Friday 17 June 2011

Simple wallboard display with Scala and Lift at GBIF

This week we hit 300 million indexed occurrence records. As you can see in the picture we have got a monitor set up that shows us our current record count. It started as an idea a few weeks ago but while at the Berlin Buzzwords conference (we were at about 298 million then) I decided it was time to do something about it.

I've been playing around with Scala a bit in the last few months so this was a good opportunity to try Lift, a web framework written in Scala. In the end it turns out that very little code was needed to create an auto-updating counter. There are three components:

  • We've got a DBUpdater object that uses Lift's Schedule (used to be called ActorPing which caused some confusion for me) to update its internal count of raw occurrence records every ten seconds. The beauty is that there is just one instance of this no matter how many clients are looking at the webpage.
  • The second part is a class that acts as a Comet adaptor called RawOccurrenceRecordCount which waits for updates from the DBUpdater and passes these on to the clients.
  • The last part is the Bootstrap code that schedules the first update of the DBUpdater and sets up the database connection and other stuff.
To get to this point, though, took quite some time as I have to say that the documentation for Lift is very lacking especially in explaining the basic concepts (I've read Simply Lift, bits and pieces in the Wiki and am halfway through Exploring Lift) for beginners like me. I'm really looking forward to Lift in Action and really hope it serves as a better introduction than the currently available documentation.

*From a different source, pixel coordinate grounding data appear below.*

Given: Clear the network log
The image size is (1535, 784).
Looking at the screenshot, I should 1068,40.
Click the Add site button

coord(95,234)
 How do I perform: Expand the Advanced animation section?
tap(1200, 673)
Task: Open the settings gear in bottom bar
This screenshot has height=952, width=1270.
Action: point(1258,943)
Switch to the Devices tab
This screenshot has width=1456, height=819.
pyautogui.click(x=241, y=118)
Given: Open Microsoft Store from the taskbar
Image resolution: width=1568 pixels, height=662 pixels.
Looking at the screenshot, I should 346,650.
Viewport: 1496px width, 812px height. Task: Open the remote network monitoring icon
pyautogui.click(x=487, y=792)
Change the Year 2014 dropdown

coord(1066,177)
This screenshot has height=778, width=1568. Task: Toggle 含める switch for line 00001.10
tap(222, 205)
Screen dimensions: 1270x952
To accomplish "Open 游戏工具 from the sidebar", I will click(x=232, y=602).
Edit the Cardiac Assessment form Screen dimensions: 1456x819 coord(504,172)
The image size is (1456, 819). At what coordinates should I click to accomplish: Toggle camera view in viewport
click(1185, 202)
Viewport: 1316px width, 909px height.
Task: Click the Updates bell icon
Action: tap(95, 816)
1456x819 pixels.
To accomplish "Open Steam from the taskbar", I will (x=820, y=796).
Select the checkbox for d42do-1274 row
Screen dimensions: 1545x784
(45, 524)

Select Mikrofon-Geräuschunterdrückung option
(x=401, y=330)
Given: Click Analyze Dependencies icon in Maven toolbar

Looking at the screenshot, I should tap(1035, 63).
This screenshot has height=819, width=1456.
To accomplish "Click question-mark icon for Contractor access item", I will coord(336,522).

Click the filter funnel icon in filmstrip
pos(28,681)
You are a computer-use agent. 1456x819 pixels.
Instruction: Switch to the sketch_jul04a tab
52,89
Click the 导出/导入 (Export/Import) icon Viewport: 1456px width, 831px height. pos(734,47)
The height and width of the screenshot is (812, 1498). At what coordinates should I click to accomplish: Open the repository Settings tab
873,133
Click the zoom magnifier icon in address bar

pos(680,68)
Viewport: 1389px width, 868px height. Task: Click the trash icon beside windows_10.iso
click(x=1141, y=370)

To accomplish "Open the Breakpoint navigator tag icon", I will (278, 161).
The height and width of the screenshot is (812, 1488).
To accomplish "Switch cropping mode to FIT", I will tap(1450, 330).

That said I liked the end product very much and I hope to be able to extend the work a bit more to incorporate more stats for our wallboard display but so far I haven't managed to call JavaScript functions from my Comet Actor. That's next on my list. Ideas for a wallboard are piling up and I hope to be able to continue doing it in Lift and Scala.

2 comments:

  1. Nice work, Lars. Can you see any advantage over a jquery timer pulling from a plain servlet or jersey service that has some singelton or static class updating its count anytime its outdated?

    ReplyDelete
  2. Thank you!

    Advantages: I didn't have to write a single line of JavaScript myself. All the Comet handling stuff was done for me, no need to deal with synchronization stuff updating a counter either, no need to query a servlet every few seconds as updates will be pushed to the clients, easy scheduling of a task (the count updating) and I learned a bit of Lift :)

    That said it obviously could have been done using "conventional" means and considering the learning curve probably quicker as well.